[Stored records]

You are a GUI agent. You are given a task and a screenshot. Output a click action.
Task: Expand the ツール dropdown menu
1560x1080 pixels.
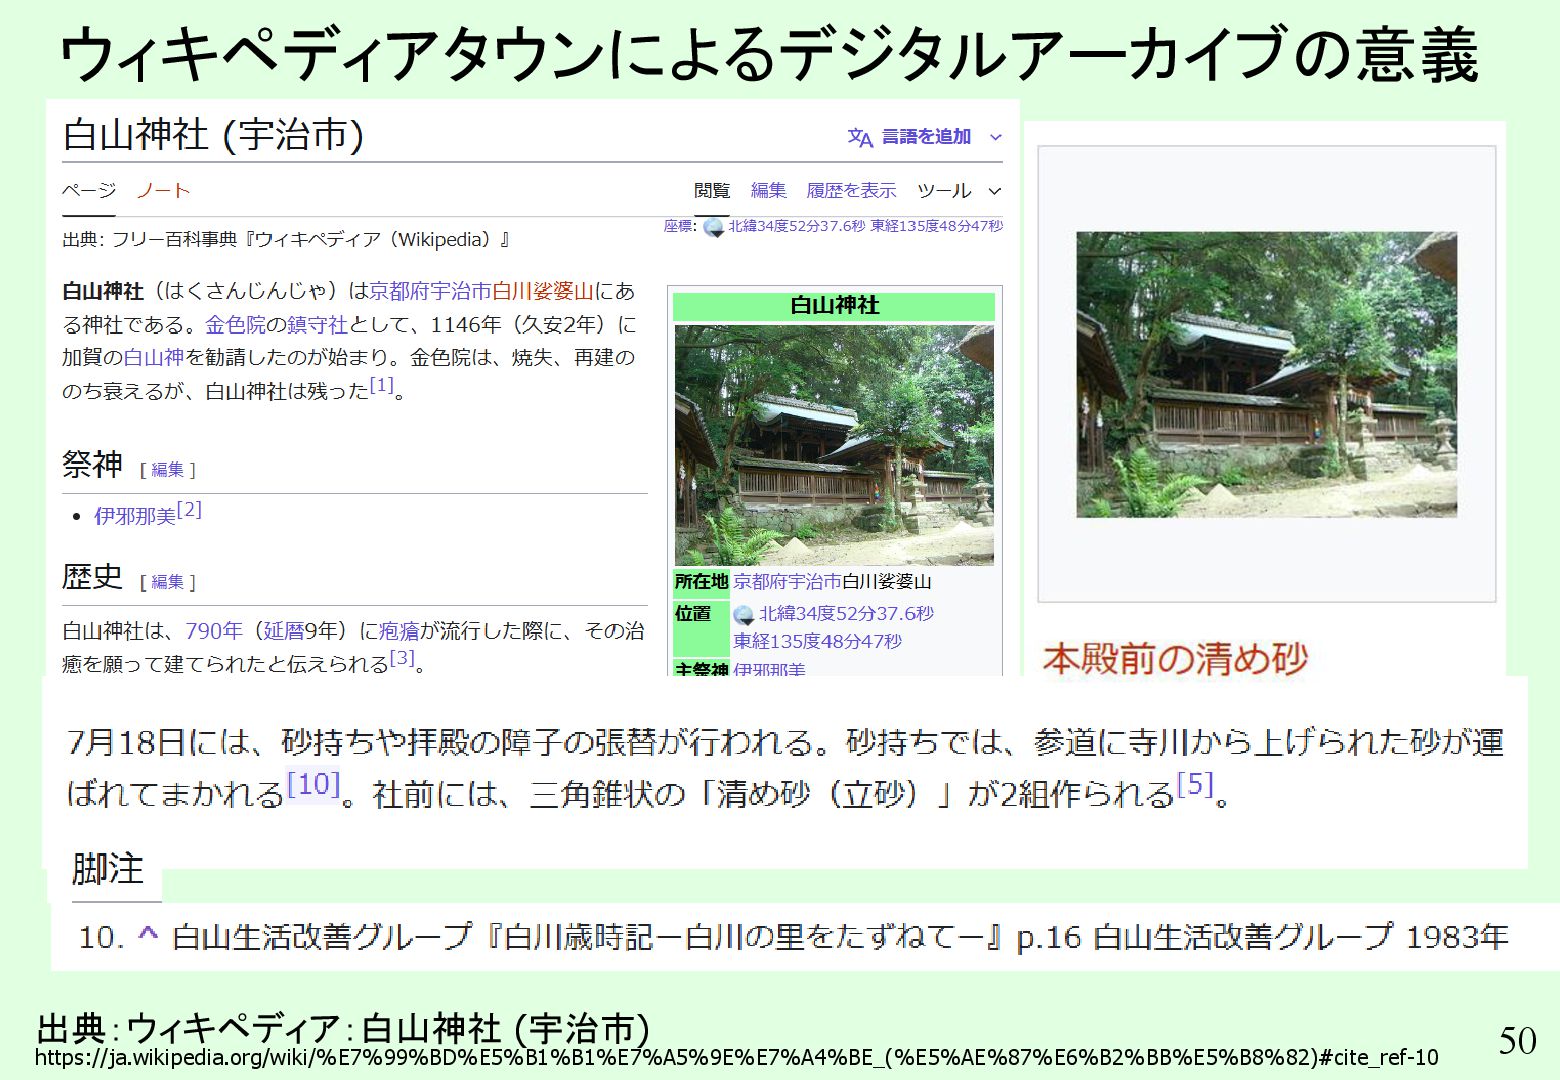(x=958, y=190)
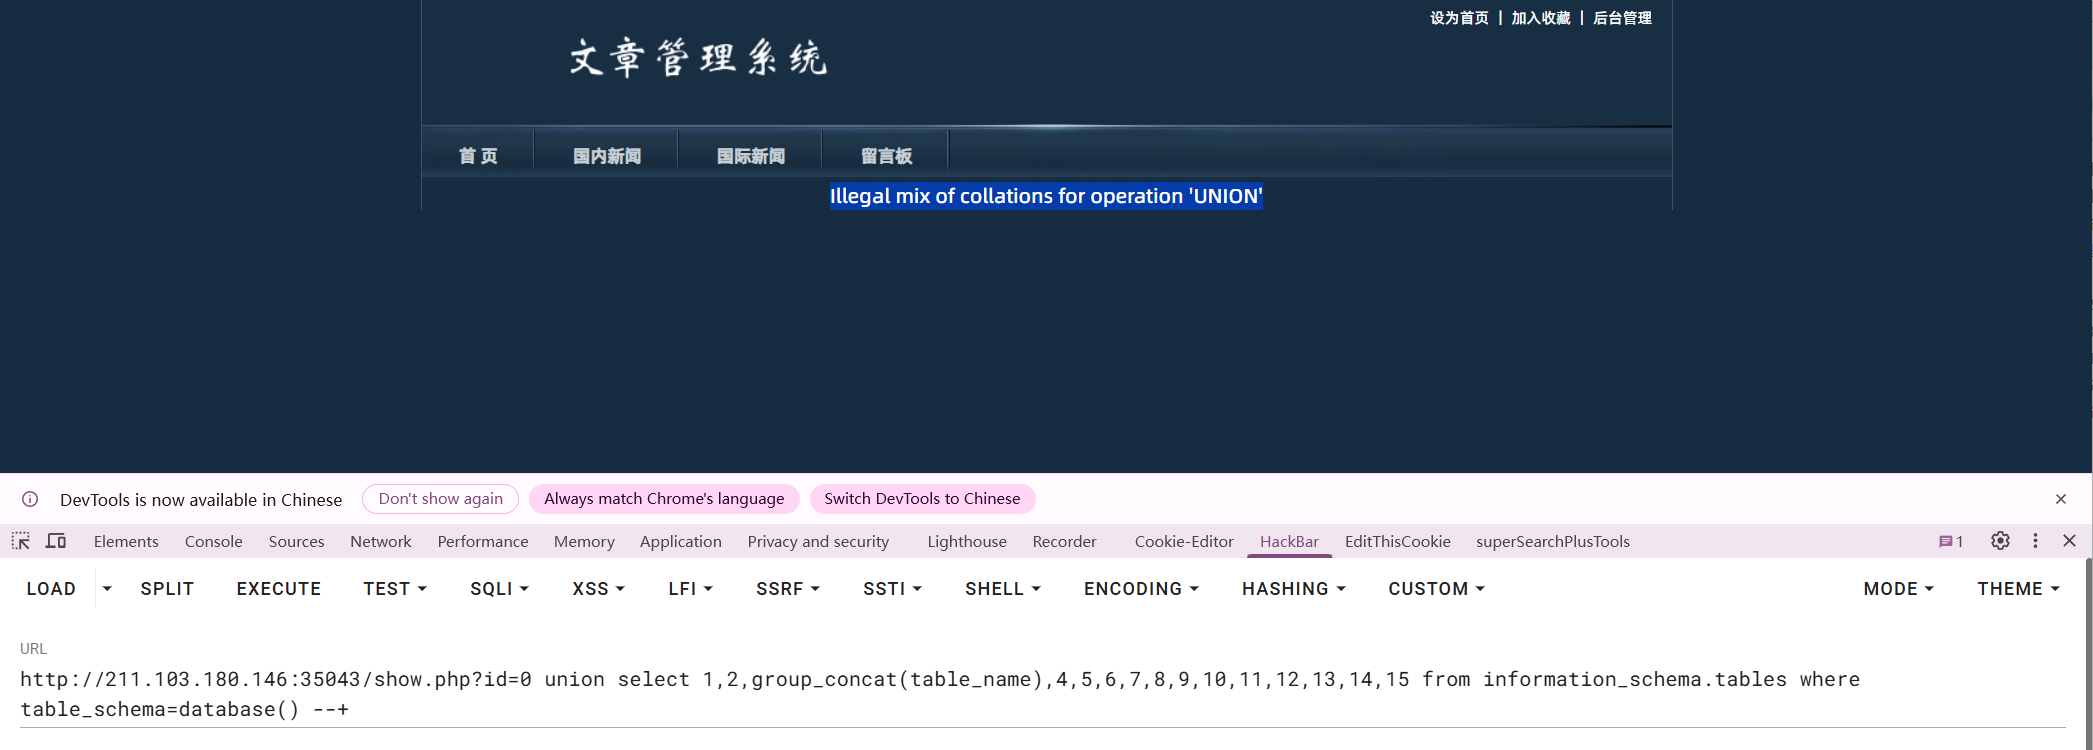Close the DevTools panel
Viewport: 2093px width, 750px height.
(x=2069, y=541)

What to produce:
Restate the records above word for word, without the pictures.

The completed task:
You are a GUI agent. You are given a task and a screenshot. Output a click action.
Task: Expand the ツール dropdown menu
1560x1080 pixels.
(x=958, y=190)
Close the DevTools panel
Viewport: 2093px width, 750px height.
(x=2069, y=541)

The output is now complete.